Please give nothing except the number of lines in the records below that include the word "Screen".

___ Records for this exercise ___

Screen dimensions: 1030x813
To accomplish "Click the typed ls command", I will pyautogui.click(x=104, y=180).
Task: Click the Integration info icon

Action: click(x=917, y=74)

___
___ Records for this exercise ___

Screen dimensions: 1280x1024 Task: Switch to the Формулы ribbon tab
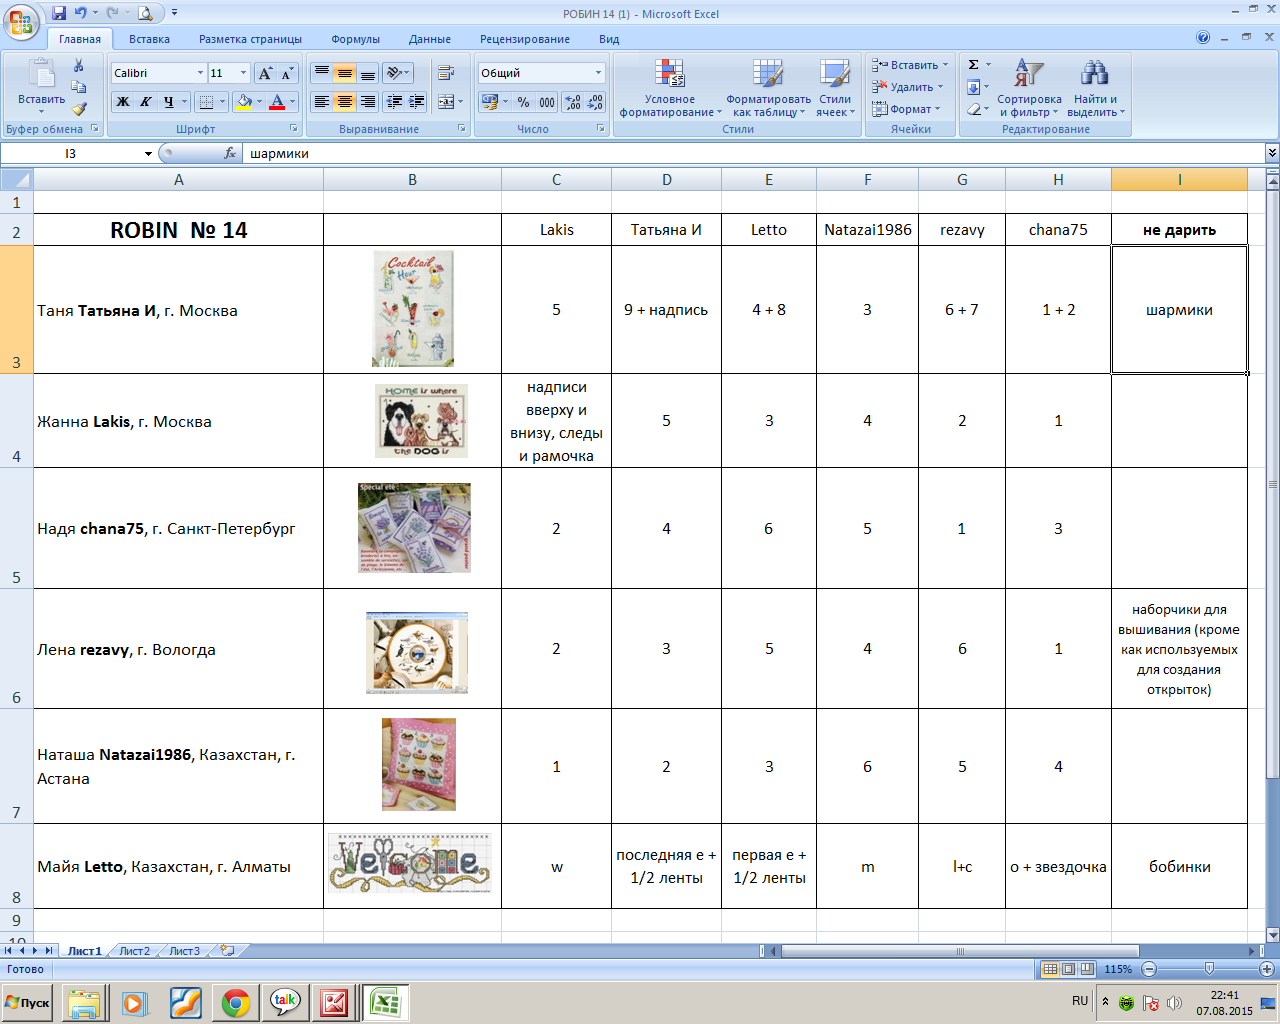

___

> [Reply to the task]
2